• Une femme à BerlinUne femme à Berlin Bibliolingus
    Journal
    20 avril-22 juin 1945

    Éditions Gallimard

    2006

    En un mot

    Le journal intime véridique d’une Berlinoise qui raconte la prise de la ville par les soviétiques en 1945.

    « Combien de fois vous ont-ils1… ? »

    C’est la question rituelle que les Berlinoises se posent au printemps 1945, lorsque les Russes ont pris Berlin et violé ses femmes en masse.

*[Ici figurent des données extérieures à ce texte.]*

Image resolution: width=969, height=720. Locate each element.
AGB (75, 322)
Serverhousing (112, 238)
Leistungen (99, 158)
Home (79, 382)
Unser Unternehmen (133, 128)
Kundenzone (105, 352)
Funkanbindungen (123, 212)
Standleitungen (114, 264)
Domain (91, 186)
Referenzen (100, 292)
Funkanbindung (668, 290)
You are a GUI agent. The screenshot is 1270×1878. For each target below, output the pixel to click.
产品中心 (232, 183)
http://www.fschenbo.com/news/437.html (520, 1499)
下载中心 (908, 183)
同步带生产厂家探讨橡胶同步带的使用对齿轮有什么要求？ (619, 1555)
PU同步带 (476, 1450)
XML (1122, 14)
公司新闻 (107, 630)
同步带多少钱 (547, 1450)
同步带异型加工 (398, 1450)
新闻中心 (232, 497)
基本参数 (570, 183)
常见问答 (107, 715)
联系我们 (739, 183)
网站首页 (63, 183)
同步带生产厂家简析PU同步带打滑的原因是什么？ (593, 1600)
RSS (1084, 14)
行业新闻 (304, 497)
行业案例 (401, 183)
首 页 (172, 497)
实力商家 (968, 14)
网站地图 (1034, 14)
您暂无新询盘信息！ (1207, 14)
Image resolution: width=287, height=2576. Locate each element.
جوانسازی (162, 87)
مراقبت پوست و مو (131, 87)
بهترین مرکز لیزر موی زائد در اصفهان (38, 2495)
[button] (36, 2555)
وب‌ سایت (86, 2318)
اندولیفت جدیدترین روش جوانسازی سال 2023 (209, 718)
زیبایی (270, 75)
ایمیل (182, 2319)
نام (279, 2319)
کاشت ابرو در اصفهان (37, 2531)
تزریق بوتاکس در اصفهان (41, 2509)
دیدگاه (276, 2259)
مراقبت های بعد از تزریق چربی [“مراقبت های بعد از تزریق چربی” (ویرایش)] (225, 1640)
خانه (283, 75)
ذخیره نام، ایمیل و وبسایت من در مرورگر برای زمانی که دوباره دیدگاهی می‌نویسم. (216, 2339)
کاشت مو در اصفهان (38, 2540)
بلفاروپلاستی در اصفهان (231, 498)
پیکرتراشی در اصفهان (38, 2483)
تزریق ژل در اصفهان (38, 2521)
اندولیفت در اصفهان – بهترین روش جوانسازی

Une jeune femme anonyme qui a tenu un journal intime pendant deux mois raconte le quotidien des femmes de son immeuble à Berlin, alors en proie aux bombardements des « orgues de Staline ». La faim, la peur, le rationnement, les pillages, et l’arrivée des Russes, les « Ivan », qui auraient violé, dit-on, une Berlinoise sur deux à la fin de la guerre.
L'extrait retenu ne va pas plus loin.